Let’s approach this calmly and rationally. Your client has agreed to buy protection against the possibility of the need for expensive extended care. It seems fairly clear that you should at least explain what that does cost. If you didn’t pay for it, it seems reasonable that there might be questions as to the validity or quantity of ultimate claim payments. I further suspect nothing should bring you in close contact with nothing, or not much, at the time of claim. Paying a known cost for a known benefit does seem to be a much safer approach. Why not take a hard look at what that net cost actually represents. Please divide the premium into the rider cost. The results might surprise you and be very illuminating to your customers. Most long term care/chronic illness claims are manageable. Doesn’t it strike you that the cost to protect a risk of that magnitude should also be manageable from a cost standpoint?

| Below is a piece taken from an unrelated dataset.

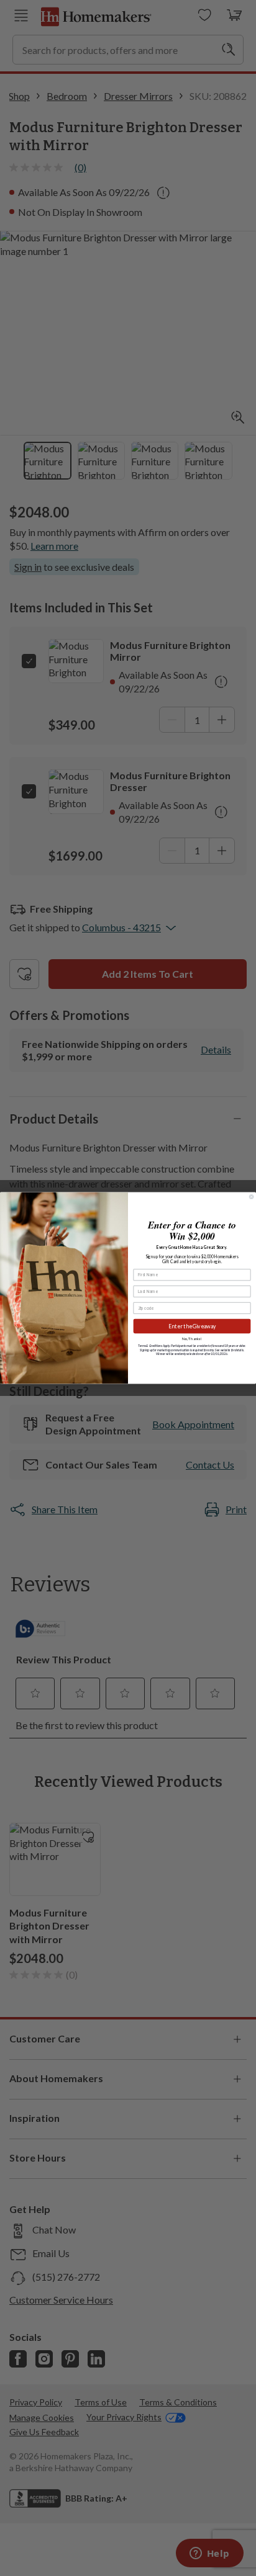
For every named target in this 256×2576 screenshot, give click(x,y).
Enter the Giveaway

Why can’t we do this right?
You are at a fork in the road. One direction is a well-lit, newly paved toll road. You know where you are going. You know how long it will take to get there and exactly what it will cost to arrive. The other road is overgrown, dark, with unseen potholes and a dubious end to your desired journey. Again, forgive me…I just can’t see a more obvious decision. A baby pig is in a gunny sack. It can be seen moving and heard squealing. The problem, of course, is that we already know it’s probably the runt of the litter, but it is unknown just how deficient is its size and growth potential. Out here in the country we would not ever buy a “pig in a poke” or frankly have anything kind to say about those who sell them.
Other than that I have no opinion on the subject.